TASK MATERIAL –
## Start
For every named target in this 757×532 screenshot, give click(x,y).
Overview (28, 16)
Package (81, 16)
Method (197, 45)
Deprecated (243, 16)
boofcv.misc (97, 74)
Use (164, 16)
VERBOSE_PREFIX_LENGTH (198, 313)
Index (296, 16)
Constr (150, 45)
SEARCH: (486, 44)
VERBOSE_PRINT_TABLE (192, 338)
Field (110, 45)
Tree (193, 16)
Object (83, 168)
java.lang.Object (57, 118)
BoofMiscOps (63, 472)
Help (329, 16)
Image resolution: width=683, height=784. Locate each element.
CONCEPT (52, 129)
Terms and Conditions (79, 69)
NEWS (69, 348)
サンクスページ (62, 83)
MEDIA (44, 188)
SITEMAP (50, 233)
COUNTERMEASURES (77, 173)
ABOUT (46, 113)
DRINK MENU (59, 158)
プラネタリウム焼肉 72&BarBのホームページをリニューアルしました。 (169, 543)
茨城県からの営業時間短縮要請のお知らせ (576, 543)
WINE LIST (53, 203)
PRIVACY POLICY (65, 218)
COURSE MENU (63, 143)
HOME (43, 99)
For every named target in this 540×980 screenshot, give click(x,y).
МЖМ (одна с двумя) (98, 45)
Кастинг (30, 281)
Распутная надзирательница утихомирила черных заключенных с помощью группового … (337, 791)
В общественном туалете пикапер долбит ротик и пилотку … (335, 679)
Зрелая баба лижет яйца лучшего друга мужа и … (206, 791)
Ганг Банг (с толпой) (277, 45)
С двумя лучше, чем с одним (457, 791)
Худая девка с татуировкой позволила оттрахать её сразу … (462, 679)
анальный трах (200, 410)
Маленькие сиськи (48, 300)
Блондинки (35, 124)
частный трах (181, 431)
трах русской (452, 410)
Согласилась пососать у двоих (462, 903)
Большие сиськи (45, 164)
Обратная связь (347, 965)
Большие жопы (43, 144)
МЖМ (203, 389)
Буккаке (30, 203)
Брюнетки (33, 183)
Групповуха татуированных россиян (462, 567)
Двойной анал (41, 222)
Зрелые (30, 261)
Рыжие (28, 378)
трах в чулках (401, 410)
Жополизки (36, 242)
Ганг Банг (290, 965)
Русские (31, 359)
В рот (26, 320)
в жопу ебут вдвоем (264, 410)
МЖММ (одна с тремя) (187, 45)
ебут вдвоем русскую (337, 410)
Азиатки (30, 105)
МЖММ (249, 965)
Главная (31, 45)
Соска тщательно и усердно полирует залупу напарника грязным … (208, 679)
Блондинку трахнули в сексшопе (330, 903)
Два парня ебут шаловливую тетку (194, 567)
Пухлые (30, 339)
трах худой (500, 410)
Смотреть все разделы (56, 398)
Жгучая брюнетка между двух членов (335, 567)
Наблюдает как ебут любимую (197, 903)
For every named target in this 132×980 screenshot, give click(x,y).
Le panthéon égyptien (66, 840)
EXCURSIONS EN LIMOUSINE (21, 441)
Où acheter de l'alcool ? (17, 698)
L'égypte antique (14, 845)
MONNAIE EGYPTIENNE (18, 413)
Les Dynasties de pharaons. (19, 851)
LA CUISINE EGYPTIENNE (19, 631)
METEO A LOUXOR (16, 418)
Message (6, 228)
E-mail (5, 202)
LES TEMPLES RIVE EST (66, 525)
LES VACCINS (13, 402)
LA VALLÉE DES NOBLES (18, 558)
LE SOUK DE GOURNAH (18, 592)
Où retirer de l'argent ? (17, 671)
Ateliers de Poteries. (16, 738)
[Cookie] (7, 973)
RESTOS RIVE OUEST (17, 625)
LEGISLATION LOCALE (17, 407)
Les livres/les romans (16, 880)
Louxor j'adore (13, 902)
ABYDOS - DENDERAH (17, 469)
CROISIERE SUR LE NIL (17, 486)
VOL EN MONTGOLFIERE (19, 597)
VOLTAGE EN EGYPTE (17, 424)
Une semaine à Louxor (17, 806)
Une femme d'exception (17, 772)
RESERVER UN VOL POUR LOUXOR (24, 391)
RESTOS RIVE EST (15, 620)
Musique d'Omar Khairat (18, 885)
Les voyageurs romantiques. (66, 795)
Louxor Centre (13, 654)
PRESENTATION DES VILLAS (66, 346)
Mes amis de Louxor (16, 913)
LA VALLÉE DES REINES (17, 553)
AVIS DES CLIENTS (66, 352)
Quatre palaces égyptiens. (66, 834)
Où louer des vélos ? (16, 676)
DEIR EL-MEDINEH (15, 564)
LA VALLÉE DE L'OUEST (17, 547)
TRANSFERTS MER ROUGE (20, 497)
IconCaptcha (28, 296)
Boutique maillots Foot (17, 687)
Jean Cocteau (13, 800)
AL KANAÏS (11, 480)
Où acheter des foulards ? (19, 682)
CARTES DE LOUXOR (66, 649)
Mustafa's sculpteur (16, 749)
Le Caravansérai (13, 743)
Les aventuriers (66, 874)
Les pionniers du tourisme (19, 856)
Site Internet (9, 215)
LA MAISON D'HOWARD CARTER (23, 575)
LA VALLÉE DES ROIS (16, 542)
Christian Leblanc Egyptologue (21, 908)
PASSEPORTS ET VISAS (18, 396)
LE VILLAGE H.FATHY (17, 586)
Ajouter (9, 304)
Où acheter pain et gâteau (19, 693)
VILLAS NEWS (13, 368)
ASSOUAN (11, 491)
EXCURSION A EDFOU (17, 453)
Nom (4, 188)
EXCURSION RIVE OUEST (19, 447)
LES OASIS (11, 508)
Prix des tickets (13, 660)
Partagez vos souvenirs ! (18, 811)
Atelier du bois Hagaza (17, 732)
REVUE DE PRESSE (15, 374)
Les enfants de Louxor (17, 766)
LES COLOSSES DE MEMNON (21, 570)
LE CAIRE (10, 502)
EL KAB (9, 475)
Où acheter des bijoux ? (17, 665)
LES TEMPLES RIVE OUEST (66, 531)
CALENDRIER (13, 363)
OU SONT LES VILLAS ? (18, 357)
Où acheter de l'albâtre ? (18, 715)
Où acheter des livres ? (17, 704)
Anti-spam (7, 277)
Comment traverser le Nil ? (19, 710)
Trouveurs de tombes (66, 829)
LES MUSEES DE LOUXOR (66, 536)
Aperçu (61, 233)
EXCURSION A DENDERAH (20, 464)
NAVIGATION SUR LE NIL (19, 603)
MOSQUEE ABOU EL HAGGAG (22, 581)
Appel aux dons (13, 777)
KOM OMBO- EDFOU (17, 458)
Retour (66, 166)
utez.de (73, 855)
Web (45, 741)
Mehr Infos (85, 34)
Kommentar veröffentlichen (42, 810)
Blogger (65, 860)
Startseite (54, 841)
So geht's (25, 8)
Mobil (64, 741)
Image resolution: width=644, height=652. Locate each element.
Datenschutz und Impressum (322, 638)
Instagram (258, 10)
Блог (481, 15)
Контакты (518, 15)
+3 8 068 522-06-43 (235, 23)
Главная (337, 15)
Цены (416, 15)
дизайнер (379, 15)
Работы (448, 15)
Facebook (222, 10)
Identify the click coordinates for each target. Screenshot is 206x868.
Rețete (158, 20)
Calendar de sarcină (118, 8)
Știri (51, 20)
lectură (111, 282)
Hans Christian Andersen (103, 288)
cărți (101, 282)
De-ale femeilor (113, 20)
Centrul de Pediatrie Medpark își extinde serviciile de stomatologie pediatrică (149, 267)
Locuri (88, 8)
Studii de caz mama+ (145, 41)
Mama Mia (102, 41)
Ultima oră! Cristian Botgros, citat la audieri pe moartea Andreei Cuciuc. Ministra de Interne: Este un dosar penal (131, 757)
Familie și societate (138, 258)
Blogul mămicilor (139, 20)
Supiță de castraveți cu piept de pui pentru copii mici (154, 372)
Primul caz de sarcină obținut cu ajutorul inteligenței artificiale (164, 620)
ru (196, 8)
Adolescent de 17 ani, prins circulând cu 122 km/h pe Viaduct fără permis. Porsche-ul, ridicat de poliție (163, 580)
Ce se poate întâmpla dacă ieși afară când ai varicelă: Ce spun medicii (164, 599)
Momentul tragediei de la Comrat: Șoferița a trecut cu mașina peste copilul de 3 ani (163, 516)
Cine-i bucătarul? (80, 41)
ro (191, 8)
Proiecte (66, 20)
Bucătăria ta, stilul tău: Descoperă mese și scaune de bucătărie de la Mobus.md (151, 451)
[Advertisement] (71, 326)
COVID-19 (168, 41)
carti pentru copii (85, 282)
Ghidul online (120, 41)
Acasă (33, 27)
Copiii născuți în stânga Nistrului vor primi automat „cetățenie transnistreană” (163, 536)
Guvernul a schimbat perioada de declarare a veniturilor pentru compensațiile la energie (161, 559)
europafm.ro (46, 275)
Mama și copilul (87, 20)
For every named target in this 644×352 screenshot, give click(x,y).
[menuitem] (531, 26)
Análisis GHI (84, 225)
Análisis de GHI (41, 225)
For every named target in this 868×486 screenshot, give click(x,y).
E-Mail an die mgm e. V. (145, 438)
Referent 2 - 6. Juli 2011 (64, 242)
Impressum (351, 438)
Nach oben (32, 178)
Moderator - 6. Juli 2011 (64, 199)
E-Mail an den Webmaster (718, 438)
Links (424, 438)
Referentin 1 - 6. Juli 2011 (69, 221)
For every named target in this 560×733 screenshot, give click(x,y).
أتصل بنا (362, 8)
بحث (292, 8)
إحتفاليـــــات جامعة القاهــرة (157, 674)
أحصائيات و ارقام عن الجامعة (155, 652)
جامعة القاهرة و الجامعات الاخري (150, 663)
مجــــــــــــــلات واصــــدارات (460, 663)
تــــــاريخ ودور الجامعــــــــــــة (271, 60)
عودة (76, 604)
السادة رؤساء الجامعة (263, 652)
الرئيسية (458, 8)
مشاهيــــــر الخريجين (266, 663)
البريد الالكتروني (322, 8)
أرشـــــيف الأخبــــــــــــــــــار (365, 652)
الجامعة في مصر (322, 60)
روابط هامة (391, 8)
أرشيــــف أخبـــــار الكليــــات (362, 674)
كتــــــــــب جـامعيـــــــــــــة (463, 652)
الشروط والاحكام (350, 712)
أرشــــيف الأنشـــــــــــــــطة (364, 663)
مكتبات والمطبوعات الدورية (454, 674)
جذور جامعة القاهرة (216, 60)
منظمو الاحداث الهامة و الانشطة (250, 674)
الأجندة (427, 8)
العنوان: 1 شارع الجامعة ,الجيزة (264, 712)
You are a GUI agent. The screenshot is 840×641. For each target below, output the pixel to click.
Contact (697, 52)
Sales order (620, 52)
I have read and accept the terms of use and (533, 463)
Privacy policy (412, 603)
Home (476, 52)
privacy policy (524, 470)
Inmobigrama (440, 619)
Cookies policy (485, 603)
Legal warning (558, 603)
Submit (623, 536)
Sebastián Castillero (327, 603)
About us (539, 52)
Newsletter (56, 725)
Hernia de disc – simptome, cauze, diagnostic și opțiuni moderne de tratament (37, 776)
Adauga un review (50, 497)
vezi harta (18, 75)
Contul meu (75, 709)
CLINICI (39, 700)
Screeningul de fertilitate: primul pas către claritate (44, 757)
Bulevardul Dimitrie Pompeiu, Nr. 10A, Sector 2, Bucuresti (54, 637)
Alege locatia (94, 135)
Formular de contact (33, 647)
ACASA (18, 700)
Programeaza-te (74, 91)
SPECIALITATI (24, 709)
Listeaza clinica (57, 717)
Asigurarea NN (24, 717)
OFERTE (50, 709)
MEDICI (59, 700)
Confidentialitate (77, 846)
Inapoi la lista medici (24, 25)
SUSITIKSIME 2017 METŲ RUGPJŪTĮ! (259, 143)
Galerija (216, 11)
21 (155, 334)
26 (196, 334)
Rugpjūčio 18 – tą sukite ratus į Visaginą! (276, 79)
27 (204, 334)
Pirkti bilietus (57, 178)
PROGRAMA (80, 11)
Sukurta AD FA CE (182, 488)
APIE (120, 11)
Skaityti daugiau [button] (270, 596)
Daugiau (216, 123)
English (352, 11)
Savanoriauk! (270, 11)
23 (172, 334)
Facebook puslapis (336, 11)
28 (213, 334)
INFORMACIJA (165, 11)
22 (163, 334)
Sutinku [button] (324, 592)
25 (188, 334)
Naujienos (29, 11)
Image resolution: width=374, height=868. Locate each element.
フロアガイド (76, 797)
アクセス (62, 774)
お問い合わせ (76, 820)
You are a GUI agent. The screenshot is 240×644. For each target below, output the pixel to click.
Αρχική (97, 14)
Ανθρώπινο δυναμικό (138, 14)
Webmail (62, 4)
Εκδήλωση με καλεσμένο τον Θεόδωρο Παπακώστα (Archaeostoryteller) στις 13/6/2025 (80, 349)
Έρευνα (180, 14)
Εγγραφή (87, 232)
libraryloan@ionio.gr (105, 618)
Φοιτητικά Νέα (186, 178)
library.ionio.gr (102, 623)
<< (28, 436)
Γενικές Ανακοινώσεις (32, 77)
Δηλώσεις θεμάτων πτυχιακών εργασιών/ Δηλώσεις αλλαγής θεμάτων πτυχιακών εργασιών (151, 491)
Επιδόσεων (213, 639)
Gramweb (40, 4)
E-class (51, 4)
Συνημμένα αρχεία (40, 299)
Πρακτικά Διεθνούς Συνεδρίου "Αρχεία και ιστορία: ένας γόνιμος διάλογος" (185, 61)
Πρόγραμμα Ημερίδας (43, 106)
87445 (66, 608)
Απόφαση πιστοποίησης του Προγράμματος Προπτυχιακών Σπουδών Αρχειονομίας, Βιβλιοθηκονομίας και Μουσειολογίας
## End
TO DO – Reproduce the lines above word for word, from the very first line through the line that contains "Распутная надзирательница утихомирила", including both.

IN RESPONSE –
For every named target in this 757×532 screenshot, give click(x,y).
Overview (28, 16)
Package (81, 16)
Method (197, 45)
Deprecated (243, 16)
boofcv.misc (97, 74)
Use (164, 16)
VERBOSE_PREFIX_LENGTH (198, 313)
Index (296, 16)
Constr (150, 45)
SEARCH: (486, 44)
VERBOSE_PRINT_TABLE (192, 338)
Field (110, 45)
Tree (193, 16)
Object (83, 168)
java.lang.Object (57, 118)
BoofMiscOps (63, 472)
Help (329, 16)
Image resolution: width=683, height=784. Locate each element.
CONCEPT (52, 129)
Terms and Conditions (79, 69)
NEWS (69, 348)
サンクスページ (62, 83)
MEDIA (44, 188)
SITEMAP (50, 233)
COUNTERMEASURES (77, 173)
ABOUT (46, 113)
DRINK MENU (59, 158)
プラネタリウム焼肉 72&BarBのホームページをリニューアルしました。 (169, 543)
茨城県からの営業時間短縮要請のお知らせ (576, 543)
WINE LIST (53, 203)
PRIVACY POLICY (65, 218)
COURSE MENU (63, 143)
HOME (43, 99)
For every named target in this 540×980 screenshot, give click(x,y).
МЖМ (одна с двумя) (98, 45)
Кастинг (30, 281)
Распутная надзирательница утихомирила черных заключенных с помощью группового … (337, 791)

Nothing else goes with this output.